▸ Written problem
Can you show every line of the material below that contains the string "link"?

-- begin Supplied material --

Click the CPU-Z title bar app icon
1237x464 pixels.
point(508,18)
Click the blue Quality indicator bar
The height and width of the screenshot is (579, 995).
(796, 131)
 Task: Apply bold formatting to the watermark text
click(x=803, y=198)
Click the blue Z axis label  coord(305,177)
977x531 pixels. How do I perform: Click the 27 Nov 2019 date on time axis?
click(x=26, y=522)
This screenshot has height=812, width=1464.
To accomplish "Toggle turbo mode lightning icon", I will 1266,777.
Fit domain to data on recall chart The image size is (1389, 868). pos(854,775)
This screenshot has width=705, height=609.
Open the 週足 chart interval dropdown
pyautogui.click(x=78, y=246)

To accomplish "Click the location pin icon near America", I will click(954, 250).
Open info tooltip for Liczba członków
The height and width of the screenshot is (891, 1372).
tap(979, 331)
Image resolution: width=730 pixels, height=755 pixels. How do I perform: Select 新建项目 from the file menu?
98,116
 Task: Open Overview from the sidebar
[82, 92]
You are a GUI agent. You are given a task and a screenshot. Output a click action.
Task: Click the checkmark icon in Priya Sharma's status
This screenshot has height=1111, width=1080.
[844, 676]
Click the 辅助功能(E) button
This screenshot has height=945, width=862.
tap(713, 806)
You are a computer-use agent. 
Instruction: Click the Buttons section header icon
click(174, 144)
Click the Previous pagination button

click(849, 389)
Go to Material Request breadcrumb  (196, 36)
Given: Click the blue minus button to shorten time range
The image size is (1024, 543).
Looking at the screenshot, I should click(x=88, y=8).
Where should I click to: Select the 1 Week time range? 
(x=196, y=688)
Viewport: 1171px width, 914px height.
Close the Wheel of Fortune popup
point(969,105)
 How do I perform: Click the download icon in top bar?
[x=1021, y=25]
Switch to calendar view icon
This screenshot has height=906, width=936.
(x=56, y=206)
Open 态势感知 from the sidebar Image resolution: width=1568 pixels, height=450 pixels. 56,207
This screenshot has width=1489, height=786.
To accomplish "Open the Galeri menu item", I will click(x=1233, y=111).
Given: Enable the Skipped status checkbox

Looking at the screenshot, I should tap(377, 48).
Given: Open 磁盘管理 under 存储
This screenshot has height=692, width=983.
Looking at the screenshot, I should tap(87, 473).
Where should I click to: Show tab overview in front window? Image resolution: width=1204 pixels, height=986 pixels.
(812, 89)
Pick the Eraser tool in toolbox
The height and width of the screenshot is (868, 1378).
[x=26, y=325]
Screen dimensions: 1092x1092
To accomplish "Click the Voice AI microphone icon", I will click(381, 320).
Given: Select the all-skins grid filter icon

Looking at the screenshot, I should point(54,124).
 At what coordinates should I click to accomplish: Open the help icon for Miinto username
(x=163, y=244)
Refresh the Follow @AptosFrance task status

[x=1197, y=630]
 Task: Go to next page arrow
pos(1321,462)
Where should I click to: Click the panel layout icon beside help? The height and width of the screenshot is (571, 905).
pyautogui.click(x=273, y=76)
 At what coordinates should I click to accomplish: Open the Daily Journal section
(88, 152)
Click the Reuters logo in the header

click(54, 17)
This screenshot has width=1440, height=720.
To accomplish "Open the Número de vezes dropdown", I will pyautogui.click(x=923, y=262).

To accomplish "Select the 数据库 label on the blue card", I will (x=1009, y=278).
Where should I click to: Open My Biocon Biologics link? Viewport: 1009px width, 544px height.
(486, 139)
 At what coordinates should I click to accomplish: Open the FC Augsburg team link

-- end Supplied material --

▸ Result below
Where should I click to: Open My Biocon Biologics link? Viewport: 1009px width, 544px height.
 At what coordinates should I click to accomplish: Open the FC Augsburg team link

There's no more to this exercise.